Jaksa yang sempat meloloskan diri saat Operasi Tangkap Tangan (OTT) tersebut, kini telah diamankan oleh Kejaksaan Agung dan diserahkan sepenuhnya kepada Komisi Pemberantasan Korupsi (KPK).
Sebagaimana dikutip kalselpos.com dari berbagai sumber, detik-detik penyerahan di Gedung Merah Putih KPK, berdasarkan pantauan, Senin (22/12/2025), suasana tampak tegang saat sejumlah pejabat Kejaksaan Agung tiba untuk melakukan proses serah terima tersangka.
Tak lama kemudian, Tri Taruna muncul dengan pengawalan ketat dari dua personel TNI. Tanpa sepatah kata pun, ia langsung digiring menuju ruang pemeriksaan di lantai dua untuk menjalani proses hukum lebih lanjut.
Penyerahan ini merupakan babak akhir dari upaya pengejaran intensif terhadap Tri Taruna.
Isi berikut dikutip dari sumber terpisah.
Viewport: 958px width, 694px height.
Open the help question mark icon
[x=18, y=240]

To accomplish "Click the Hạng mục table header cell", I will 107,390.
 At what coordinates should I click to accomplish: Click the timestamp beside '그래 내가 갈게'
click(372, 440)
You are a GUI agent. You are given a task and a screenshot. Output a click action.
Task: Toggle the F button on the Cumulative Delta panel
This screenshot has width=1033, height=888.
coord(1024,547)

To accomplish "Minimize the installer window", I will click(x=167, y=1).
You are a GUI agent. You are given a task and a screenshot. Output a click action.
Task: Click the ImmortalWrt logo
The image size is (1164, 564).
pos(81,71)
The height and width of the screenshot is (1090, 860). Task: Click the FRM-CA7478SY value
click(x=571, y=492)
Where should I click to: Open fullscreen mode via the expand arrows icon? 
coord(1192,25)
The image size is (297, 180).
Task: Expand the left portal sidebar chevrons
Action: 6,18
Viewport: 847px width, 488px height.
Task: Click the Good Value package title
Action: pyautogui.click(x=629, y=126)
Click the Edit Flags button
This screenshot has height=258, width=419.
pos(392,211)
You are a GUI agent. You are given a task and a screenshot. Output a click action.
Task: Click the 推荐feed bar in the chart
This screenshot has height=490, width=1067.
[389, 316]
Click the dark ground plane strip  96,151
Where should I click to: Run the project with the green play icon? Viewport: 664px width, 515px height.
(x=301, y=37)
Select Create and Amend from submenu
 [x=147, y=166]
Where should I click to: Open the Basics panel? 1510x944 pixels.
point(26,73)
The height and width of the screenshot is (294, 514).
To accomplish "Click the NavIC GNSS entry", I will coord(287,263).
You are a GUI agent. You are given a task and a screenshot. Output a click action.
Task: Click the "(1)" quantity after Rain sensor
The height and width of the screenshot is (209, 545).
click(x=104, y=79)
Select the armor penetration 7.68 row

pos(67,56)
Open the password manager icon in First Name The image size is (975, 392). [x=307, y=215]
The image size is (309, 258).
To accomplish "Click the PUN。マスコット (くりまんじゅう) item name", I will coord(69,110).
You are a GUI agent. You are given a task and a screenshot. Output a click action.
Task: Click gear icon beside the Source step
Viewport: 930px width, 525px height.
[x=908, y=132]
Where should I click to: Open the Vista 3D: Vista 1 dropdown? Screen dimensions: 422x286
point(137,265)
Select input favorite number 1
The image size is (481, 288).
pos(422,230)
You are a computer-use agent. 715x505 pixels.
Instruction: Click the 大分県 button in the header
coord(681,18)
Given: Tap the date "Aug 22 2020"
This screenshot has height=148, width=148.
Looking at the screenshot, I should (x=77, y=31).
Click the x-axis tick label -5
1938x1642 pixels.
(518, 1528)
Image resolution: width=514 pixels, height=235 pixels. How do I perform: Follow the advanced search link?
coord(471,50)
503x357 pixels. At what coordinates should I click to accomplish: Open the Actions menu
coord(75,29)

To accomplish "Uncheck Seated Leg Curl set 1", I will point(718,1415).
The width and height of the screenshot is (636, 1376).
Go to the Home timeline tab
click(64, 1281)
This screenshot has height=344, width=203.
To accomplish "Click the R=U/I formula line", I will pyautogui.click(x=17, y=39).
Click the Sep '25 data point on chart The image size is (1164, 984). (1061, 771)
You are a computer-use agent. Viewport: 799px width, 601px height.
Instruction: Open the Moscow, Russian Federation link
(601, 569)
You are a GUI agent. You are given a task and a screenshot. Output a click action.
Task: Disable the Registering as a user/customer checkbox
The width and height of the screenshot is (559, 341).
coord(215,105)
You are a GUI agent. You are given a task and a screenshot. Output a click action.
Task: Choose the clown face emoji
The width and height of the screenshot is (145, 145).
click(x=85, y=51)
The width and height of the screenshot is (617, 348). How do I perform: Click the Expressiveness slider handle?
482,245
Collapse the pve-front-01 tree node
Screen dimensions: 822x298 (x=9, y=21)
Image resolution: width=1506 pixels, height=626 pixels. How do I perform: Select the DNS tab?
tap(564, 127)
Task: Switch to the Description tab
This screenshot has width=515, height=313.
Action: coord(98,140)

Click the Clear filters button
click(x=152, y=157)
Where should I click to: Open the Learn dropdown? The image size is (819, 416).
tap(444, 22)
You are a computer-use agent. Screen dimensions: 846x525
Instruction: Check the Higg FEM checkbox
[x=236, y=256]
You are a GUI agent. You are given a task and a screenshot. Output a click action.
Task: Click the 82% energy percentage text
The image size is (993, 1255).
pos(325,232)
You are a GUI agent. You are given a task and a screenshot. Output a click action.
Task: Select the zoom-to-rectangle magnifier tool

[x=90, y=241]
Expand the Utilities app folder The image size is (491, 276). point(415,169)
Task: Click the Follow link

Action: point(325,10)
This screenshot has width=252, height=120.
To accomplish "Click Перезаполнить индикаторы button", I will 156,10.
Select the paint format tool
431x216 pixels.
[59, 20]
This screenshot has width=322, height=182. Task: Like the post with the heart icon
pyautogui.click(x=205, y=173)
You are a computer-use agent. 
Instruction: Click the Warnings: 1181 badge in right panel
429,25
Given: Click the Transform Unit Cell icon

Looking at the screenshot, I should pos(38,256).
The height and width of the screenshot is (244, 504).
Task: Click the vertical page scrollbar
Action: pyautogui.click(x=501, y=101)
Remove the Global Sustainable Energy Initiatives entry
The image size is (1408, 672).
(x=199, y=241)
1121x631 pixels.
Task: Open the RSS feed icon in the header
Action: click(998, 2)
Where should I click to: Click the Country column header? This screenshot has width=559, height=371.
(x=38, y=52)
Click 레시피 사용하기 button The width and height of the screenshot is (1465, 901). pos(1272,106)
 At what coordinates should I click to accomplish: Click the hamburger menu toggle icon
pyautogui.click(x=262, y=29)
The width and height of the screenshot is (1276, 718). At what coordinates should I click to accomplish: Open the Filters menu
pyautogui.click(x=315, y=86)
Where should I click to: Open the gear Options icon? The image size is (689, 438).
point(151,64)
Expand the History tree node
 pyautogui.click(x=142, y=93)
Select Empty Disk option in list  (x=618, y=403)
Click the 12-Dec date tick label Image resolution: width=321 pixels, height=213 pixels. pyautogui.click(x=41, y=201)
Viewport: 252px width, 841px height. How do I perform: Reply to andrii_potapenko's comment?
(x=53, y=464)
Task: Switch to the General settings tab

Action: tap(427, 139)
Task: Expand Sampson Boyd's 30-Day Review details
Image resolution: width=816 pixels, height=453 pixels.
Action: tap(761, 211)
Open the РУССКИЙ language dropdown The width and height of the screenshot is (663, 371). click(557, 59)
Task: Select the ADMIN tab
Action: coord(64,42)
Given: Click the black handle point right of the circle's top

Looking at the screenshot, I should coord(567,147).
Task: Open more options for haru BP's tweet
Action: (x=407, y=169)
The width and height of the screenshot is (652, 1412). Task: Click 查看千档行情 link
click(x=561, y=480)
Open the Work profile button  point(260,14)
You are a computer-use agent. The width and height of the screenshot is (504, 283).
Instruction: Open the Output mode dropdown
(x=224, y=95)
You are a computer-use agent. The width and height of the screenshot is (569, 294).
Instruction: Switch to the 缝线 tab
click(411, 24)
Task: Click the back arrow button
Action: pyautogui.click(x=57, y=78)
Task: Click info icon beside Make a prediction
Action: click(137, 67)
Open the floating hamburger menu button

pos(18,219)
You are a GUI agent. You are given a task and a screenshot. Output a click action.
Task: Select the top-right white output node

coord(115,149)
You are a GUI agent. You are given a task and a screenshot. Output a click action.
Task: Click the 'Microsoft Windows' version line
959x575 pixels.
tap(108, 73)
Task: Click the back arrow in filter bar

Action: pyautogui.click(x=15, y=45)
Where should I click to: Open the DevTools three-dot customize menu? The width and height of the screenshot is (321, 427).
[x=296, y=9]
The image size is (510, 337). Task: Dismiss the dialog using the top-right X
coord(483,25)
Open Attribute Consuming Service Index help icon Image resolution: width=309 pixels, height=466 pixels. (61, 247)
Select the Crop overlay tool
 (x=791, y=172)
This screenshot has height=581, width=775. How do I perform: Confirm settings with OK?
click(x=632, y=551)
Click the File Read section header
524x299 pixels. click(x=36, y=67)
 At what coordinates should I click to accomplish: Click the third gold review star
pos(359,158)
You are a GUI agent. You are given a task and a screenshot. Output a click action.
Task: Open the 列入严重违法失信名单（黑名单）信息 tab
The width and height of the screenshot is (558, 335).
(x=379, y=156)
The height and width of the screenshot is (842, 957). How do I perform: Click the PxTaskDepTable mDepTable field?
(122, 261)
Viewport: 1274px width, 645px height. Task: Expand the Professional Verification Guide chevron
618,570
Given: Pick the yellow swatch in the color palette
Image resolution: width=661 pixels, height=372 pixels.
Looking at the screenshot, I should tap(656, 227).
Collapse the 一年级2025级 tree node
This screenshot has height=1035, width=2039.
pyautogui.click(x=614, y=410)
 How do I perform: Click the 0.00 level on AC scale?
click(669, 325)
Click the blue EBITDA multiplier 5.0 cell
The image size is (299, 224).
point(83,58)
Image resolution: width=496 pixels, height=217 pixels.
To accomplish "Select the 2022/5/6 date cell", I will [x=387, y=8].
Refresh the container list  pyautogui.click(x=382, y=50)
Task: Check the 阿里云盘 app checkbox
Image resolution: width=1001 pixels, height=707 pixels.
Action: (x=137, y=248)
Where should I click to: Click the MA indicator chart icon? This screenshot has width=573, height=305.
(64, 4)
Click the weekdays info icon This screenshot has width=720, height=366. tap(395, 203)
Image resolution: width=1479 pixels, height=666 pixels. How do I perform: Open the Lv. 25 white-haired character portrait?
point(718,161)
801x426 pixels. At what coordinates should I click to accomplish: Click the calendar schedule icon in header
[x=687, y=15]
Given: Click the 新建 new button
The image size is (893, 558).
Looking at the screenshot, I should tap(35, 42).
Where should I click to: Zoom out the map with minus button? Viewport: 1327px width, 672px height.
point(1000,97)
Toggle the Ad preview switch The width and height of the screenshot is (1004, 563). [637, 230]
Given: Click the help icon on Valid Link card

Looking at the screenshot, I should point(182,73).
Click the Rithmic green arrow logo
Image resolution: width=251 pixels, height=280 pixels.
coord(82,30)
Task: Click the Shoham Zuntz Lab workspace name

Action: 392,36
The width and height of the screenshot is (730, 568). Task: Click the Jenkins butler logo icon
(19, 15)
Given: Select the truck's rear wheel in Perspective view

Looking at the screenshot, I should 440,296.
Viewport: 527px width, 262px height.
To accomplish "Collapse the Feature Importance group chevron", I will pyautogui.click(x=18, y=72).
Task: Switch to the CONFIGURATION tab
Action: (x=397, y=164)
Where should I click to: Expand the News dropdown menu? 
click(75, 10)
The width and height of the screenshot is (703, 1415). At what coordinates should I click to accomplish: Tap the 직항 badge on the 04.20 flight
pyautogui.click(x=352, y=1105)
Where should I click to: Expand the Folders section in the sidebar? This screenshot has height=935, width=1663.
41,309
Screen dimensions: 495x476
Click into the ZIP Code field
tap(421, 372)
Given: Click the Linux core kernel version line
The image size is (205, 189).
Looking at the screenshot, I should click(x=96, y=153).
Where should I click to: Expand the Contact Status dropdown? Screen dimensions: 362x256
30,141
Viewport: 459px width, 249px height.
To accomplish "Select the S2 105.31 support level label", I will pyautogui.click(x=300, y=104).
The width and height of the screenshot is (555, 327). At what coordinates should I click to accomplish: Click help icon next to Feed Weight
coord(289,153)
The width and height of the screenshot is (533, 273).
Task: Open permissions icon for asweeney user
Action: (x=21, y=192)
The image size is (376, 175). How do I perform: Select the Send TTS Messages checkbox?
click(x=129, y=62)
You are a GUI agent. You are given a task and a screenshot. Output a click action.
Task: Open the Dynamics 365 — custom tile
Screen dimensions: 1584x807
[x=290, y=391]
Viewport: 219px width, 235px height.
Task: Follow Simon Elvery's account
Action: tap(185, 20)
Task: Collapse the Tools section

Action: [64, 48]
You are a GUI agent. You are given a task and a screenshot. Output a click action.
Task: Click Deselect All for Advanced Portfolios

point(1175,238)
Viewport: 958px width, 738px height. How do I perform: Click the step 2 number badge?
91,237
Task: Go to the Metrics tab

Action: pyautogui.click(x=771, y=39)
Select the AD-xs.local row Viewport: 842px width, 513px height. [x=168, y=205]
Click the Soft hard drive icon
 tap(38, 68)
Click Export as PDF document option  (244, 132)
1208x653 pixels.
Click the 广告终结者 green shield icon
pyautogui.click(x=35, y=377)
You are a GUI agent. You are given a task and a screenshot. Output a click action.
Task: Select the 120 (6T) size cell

Sebelumnya, ia sempat melakukan perlawanan dan berhasil kabur saat tim penyidik KPK menggelar operasi senyap, pada Kamis (18/12/2025) lalu. Meski sempat menghilang, KPK tetap menetapkannya sebagai tersangka setelah mengantongi dua alat bukti yang kuat.
Informasi yang dihimpun menyebutkan, Tri Taruna berhasil diringkus di kawasan Batulicin, Kabupaten Tanah Bumbu, pada Minggu (21/12/2025) dini hari, sebelum akhirnya diboyong ke Jakarta.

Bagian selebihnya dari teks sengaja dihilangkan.